## Begin

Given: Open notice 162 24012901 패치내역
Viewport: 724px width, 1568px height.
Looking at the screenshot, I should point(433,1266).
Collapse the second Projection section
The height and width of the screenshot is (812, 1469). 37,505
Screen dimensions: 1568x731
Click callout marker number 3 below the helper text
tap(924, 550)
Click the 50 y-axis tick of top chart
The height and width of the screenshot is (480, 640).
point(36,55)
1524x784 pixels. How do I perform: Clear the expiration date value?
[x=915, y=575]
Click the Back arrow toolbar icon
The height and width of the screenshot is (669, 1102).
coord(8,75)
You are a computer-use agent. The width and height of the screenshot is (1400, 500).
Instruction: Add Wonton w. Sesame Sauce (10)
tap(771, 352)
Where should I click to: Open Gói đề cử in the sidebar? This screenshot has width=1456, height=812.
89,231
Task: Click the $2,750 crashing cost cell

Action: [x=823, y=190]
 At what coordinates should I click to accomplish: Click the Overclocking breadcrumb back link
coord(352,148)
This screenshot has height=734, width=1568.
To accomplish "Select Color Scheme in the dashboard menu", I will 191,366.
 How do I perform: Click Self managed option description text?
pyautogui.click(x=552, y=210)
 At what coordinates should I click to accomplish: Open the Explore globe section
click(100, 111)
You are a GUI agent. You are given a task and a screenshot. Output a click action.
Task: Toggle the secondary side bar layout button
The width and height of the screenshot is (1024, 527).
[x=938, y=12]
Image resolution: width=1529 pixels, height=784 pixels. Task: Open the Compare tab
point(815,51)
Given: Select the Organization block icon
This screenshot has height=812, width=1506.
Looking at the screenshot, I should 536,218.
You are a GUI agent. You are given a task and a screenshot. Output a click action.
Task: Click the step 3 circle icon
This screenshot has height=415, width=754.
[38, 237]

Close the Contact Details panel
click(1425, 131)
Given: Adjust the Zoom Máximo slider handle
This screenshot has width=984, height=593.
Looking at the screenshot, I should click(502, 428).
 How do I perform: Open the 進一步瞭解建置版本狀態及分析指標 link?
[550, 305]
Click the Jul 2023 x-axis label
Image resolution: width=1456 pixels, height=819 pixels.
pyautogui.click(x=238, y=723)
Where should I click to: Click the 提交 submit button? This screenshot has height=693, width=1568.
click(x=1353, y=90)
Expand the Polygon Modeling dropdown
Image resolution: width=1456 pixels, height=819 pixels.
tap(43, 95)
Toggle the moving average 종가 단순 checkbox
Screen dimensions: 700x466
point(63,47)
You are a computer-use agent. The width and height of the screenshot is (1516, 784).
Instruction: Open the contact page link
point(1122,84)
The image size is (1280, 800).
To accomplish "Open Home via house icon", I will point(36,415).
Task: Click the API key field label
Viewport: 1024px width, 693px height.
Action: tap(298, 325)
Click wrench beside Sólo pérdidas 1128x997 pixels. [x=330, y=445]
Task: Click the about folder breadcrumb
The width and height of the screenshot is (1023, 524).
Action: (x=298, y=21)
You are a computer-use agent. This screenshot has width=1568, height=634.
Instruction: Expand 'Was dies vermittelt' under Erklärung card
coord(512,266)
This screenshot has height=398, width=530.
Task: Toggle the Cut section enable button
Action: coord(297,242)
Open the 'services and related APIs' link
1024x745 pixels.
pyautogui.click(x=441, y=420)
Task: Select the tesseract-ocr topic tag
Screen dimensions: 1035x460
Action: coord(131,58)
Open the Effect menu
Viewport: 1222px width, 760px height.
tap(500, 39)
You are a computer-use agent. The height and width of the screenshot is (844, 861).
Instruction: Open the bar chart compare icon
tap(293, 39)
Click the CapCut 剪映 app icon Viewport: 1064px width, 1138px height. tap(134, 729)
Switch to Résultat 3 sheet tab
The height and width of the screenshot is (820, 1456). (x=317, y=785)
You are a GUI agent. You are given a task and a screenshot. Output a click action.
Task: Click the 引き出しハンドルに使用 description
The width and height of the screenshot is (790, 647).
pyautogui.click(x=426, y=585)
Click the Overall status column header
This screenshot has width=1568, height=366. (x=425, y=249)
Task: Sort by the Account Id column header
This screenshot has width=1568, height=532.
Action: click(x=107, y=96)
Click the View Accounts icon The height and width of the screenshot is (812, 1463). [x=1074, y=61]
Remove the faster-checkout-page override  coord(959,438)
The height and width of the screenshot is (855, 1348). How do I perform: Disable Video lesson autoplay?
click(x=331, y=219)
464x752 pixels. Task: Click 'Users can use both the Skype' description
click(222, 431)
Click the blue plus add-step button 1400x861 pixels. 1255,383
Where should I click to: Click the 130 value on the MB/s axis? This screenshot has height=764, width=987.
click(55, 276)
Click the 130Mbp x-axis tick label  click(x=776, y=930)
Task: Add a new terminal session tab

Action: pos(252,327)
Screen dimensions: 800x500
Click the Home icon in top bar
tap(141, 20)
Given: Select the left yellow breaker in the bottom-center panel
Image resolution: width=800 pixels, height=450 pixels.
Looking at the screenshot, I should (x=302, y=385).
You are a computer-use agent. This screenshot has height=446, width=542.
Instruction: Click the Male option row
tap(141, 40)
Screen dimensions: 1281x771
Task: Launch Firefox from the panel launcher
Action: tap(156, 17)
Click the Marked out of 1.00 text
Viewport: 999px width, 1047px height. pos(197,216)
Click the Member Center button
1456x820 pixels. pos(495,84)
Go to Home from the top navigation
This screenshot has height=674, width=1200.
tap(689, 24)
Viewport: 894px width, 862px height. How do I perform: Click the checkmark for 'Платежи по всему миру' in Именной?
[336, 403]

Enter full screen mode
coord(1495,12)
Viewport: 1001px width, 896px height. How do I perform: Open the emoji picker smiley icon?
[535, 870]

## End

**Requirements**
Rewrite every line of the listing above, replacing "GUI agent" with "GUI assistant" and leaving everything else unchanged.

**Task result**
Given: Open notice 162 24012901 패치내역
Viewport: 724px width, 1568px height.
Looking at the screenshot, I should point(433,1266).
Collapse the second Projection section
The height and width of the screenshot is (812, 1469). 37,505
Screen dimensions: 1568x731
Click callout marker number 3 below the helper text
tap(924, 550)
Click the 50 y-axis tick of top chart
The height and width of the screenshot is (480, 640).
point(36,55)
1524x784 pixels. How do I perform: Clear the expiration date value?
[x=915, y=575]
Click the Back arrow toolbar icon
The height and width of the screenshot is (669, 1102).
coord(8,75)
You are a computer-use agent. The width and height of the screenshot is (1400, 500).
Instruction: Add Wonton w. Sesame Sauce (10)
tap(771, 352)
Where should I click to: Open Gói đề cử in the sidebar? This screenshot has width=1456, height=812.
89,231
Task: Click the $2,750 crashing cost cell

Action: [x=823, y=190]
 At what coordinates should I click to accomplish: Click the Overclocking breadcrumb back link
coord(352,148)
This screenshot has height=734, width=1568.
To accomplish "Select Color Scheme in the dashboard menu", I will 191,366.
 How do I perform: Click Self managed option description text?
pyautogui.click(x=552, y=210)
 At what coordinates should I click to accomplish: Open the Explore globe section
click(100, 111)
You are a GUI assistant. You are given a task and a screenshot. Output a click action.
Task: Toggle the secondary side bar layout button
The width and height of the screenshot is (1024, 527).
[x=938, y=12]
Image resolution: width=1529 pixels, height=784 pixels. Task: Open the Compare tab
point(815,51)
Given: Select the Organization block icon
This screenshot has height=812, width=1506.
Looking at the screenshot, I should 536,218.
You are a GUI assistant. You are given a task and a screenshot. Output a click action.
Task: Click the step 3 circle icon
This screenshot has height=415, width=754.
[38, 237]

Close the Contact Details panel
click(1425, 131)
Given: Adjust the Zoom Máximo slider handle
This screenshot has width=984, height=593.
Looking at the screenshot, I should click(502, 428).
 How do I perform: Open the 進一步瞭解建置版本狀態及分析指標 link?
[550, 305]
Click the Jul 2023 x-axis label
Image resolution: width=1456 pixels, height=819 pixels.
pyautogui.click(x=238, y=723)
Where should I click to: Click the 提交 submit button? This screenshot has height=693, width=1568.
click(x=1353, y=90)
Expand the Polygon Modeling dropdown
Image resolution: width=1456 pixels, height=819 pixels.
tap(43, 95)
Toggle the moving average 종가 단순 checkbox
Screen dimensions: 700x466
point(63,47)
You are a computer-use agent. The width and height of the screenshot is (1516, 784).
Instruction: Open the contact page link
point(1122,84)
The image size is (1280, 800).
To accomplish "Open Home via house icon", I will point(36,415).
Task: Click the API key field label
Viewport: 1024px width, 693px height.
Action: tap(298, 325)
Click wrench beside Sólo pérdidas 1128x997 pixels. [x=330, y=445]
Task: Click the about folder breadcrumb
The width and height of the screenshot is (1023, 524).
Action: (x=298, y=21)
You are a computer-use agent. This screenshot has width=1568, height=634.
Instruction: Expand 'Was dies vermittelt' under Erklärung card
coord(512,266)
This screenshot has height=398, width=530.
Task: Toggle the Cut section enable button
Action: coord(297,242)
Open the 'services and related APIs' link
1024x745 pixels.
pyautogui.click(x=441, y=420)
Task: Select the tesseract-ocr topic tag
Screen dimensions: 1035x460
Action: coord(131,58)
Open the Effect menu
Viewport: 1222px width, 760px height.
tap(500, 39)
You are a computer-use agent. The height and width of the screenshot is (844, 861).
Instruction: Open the bar chart compare icon
tap(293, 39)
Click the CapCut 剪映 app icon Viewport: 1064px width, 1138px height. tap(134, 729)
Switch to Résultat 3 sheet tab
The height and width of the screenshot is (820, 1456). (x=317, y=785)
You are a GUI assistant. You are given a task and a screenshot. Output a click action.
Task: Click the 引き出しハンドルに使用 description
The width and height of the screenshot is (790, 647).
pyautogui.click(x=426, y=585)
Click the Overall status column header
This screenshot has width=1568, height=366. (x=425, y=249)
Task: Sort by the Account Id column header
This screenshot has width=1568, height=532.
Action: click(x=107, y=96)
Click the View Accounts icon The height and width of the screenshot is (812, 1463). [x=1074, y=61]
Remove the faster-checkout-page override  coord(959,438)
The height and width of the screenshot is (855, 1348). How do I perform: Disable Video lesson autoplay?
click(x=331, y=219)
464x752 pixels. Task: Click 'Users can use both the Skype' description
click(222, 431)
Click the blue plus add-step button 1400x861 pixels. 1255,383
Where should I click to: Click the 130 value on the MB/s axis? This screenshot has height=764, width=987.
click(55, 276)
Click the 130Mbp x-axis tick label  click(x=776, y=930)
Task: Add a new terminal session tab

Action: pos(252,327)
Screen dimensions: 800x500
Click the Home icon in top bar
tap(141, 20)
Given: Select the left yellow breaker in the bottom-center panel
Image resolution: width=800 pixels, height=450 pixels.
Looking at the screenshot, I should (x=302, y=385).
You are a computer-use agent. This screenshot has height=446, width=542.
Instruction: Click the Male option row
tap(141, 40)
Screen dimensions: 1281x771
Task: Launch Firefox from the panel launcher
Action: tap(156, 17)
Click the Marked out of 1.00 text
Viewport: 999px width, 1047px height. pos(197,216)
Click the Member Center button
1456x820 pixels. pos(495,84)
Go to Home from the top navigation
This screenshot has height=674, width=1200.
tap(689, 24)
Viewport: 894px width, 862px height. How do I perform: Click the checkmark for 'Платежи по всему миру' in Именной?
[336, 403]

Enter full screen mode
coord(1495,12)
Viewport: 1001px width, 896px height. How do I perform: Open the emoji picker smiley icon?
[535, 870]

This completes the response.